When the Springer Opera debuted in January, The New York Times hailed it with the headline "And Blessed Are the Singing, Pole-Dancing Fetishists." When it recently debuted in D.C., Washington Post theater critic Peter Marks was ecstatic. In his July 29 review, he asked: "How low can you sink and still achieve nirvana?" He lauded the show as a "thrillingly down-and-dirty production" with a "no-holds-barred sense of wickedness."
The show's positively stuffed with profanity, which is spewed in "angelic-sounding arias," and "the enunciation of a monosyllabic barnyard epithet is stretched hilariously over several minutes of music." Marks was swooning over all the swearing: "It takes the restraints off whatever meager amount of modesty the FCC requires and turns Springer's program into an even more turbulent cesspool of the most outrageous acts and vilest types of language." The review concludes: "Vulgarity is raised to a lively art."
The show is a British import, and just when you think American television is that turbulent cesspool, it's demonstrated that things could be worse.
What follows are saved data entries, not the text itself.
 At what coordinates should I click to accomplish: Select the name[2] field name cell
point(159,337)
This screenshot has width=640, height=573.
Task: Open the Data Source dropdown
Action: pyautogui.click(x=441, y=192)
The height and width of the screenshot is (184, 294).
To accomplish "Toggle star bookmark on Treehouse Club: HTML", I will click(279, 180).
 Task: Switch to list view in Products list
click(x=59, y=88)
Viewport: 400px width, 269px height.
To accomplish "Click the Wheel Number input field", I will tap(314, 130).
The BBC actually aired "Jerry Springer: The Opera" in prime time, at 10 pm. BBC director-general Mark Thompson objected when one newspaper counted the number of swear words and multiplied them by the number of cast members who proclaimed them, and came up with 8,000. Thompson claimed the profanity wasn't offensive because it symbolized the "moral and linguistic poverty" of Springer's universe. "It certainly didn't feel gratuitous."
So 8,000 swear words in one performance isn't gratuitous. What else does our Washington Post theater critic like? Marks reported on the second act: "The holiest concepts and figures in Christian theology come in for the same level of scathing lampoon as do the more routine sorts of visitors to Jerry's set … An air of glib, giggly impiety -- of an adolescent urge to see just how much it can get away with -- is more clearly evident here." Jesus and Satan squabble like potty-mouthed siblings, and God shows up to complain how difficult it is to be God.
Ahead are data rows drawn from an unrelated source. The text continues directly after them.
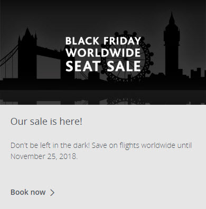Click the "Don't be left in the dark!" sentence
This screenshot has height=209, width=206.
(50, 145)
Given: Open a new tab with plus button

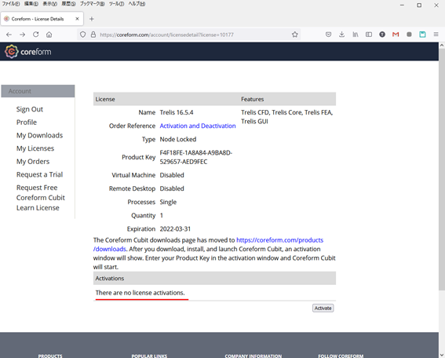Looking at the screenshot, I should pyautogui.click(x=91, y=19).
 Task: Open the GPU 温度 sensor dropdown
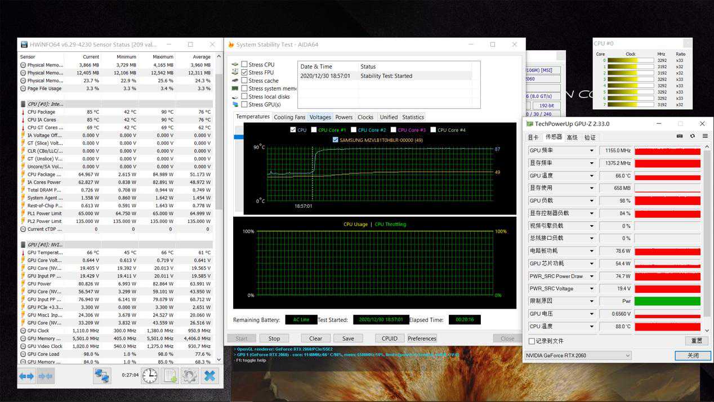tap(591, 176)
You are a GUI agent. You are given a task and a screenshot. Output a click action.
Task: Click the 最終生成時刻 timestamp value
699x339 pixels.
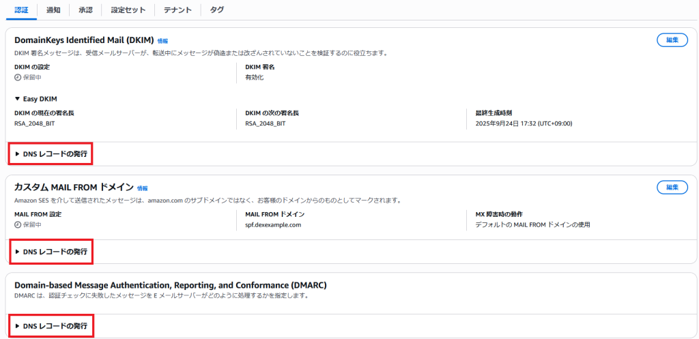(524, 123)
That's as direct as the Post review gets. The Catholic League offered more detail from a DVD of the Springer opera. This is a partial list:
1. Springer is shot by accident by Ku Klux Klansmen dancing around a burning cross, and he's then transported to Hell to do a Springer show. A disclaimer is shown that reads in part, "It may not be suitable for viewers without a strong grasp of Judeo-Christian mythology."
2. Jerry reads one of Satan's cue cards to introduce the next guest. Jerry hesitatingly reads that the guest is, "The hypocrite son of the fascist tyrant on high, Jesus of Nazareth." Jesus is fat, effeminate and wearing a diaper.
3. Satan sings, "So he turned the water into wine, oooh! So he walked across the freaking seas, oooh! So you got yourself crucified. Here's a little biscuit from me." Satan holds up an off-white cookie that resembles the Eucharist. Jesus then grabs the biscuit from Satan and holds it above his head before throwing it down as he sings: "I am Jesus, son of man, son of Mary, son of God. So do not, do not, do not f--- with me. I do not want your biscuit. I want your love and your respect, for I am love, and I love all mankind."
4. The chorus then sings, "Jesus is gay, Jesus is gay." Jesus yells at the choir to stop, but then admits, "Actually, I am a bit gay."
5. Eve sings to Jesus that she shouldn't have been cast out of the garden for one simple mistake. Jesus responds that Eve had her chance, and she blew it.
6. Eve reaches under Christ's diaper and fondles his genitals. Jesus sings that he was crucified and Eve didn't even care. Eve and Jesus continue arguing and come to physical blows.
7. Springer introduces Mary, and the choir sings, "Raped by an angel, raped by an angel, raped by an angel, raped by God!" The Blessed Mother enters. She is angry and pointing at Jesus. She sings a song to him asking things like, "Where were you when I was getting old? Where were you when the children cried?" Satan sings back, "Jesus wasn't there. He didn't care."
This spectacle's defenders suggest this isn't a mockery of Christianity. "This production is a parody, with tongue firmly in cheek," opera director Keith Alan Baker told the Post. "No disrespect is intended."
That's about as plausible as a Klansman saying the burning cross is merely for roasting marshmallows.